Abstract
A recombinant hepatitis E vaccine, Hecolin®, has been proven safe and effective in healthy adults. As hepatitis B surface antigen (HBsAg) positive individuals have a higher risk of poor prognosis after super-infection with hepatitis E virus (HEV), the safety and immunogenicity of Hecolin® in this population should be assessed. The present study is an extending analysis of data from a large randomized controlled clinical trial of Hecolin®. Healthy participants (n = 14,065) without current or previous evidence of chronic liver disease were randomized to receive Hecolin® or placebo (hepatitis B vaccine) and donated their blood samples before vaccination and subsequently over 31 mo. Most of the adverse events were mild and comparable between participants with and without baseline hepatitis B surface antigen (HBsAg). No vaccine-related serious adverse events were reported. Rates of serious adverse events in HBsAg (+) or HBsAg (-) participants were also comparable between both groups. Almost all participants in the Hecolin® group seroconverted to anti-HEV one month after full vaccination. The antibody response rates and levels were similar in HBsAg (+) and HBsAg (-) participants (98.38%, 19.32 Wu/mL vs. 98.69%, 19.00 Wu/mL). The two-year antibody dynamics of HBsAg (+) participants overlapped perfectly with those of HBsAg (-) participants.
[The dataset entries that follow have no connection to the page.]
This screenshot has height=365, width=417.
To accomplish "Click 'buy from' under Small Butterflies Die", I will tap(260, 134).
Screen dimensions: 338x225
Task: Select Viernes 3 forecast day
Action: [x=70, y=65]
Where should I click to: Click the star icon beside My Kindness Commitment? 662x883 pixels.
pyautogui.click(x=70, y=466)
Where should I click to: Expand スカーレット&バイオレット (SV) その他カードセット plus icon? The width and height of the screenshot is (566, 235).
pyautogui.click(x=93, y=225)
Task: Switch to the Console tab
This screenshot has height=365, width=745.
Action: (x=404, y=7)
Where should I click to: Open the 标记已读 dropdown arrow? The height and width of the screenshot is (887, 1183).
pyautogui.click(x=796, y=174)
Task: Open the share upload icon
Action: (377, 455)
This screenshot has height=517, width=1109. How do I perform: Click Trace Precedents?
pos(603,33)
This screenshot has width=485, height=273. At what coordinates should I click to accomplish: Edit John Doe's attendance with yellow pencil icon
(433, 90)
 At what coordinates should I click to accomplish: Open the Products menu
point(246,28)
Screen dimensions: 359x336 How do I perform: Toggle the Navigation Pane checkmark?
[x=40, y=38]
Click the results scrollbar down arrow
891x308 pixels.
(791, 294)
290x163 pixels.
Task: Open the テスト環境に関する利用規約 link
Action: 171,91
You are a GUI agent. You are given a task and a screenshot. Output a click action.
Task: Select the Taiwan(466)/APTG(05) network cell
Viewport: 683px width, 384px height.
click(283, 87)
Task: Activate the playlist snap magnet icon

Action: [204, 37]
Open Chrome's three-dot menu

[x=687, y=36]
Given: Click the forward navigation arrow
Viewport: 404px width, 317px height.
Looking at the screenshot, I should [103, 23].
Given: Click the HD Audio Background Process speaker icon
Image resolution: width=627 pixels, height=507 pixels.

In conclusion, the safety and immunogenicity of Hecolin® for HBsAg (+) adults is very similar to that for the general population.
Keywords: HBsAg, HEV239, Hecolin®, hepatitis E, immunogenicity, safety, vaccine
Introduction
Hepatitis E virus (HEV) is one of the leading causes of acute hepatitis.1 An estimated one third of the world’s population living in developing countries has been infected with HEV,2 and reports of autochthonous hepatitis E cases are increasing in developed countries.3-7 Recently, a striking spectrum of serious complications has been reported, including “acute-on-chronic” liver failure, extra-hepatic manifestations, and chronic hepatitis. These complications are mainly associated with autochthonous hepatitis E in developed countries.8,9 Acute-on-chronic disease, which refers to hepatitis with the rapid appearance of signs of liver failure, ascites and encephalopathy in a person with pre-existing liver disease, is usually more severe than acute hepatitis and sometimes progresses to fulminant hepatic failure, with a fatality rate of up to 70%.10,11 Therefore, it is imperative for people with a higher risk of chronic liver disease to become protected against HEV infection.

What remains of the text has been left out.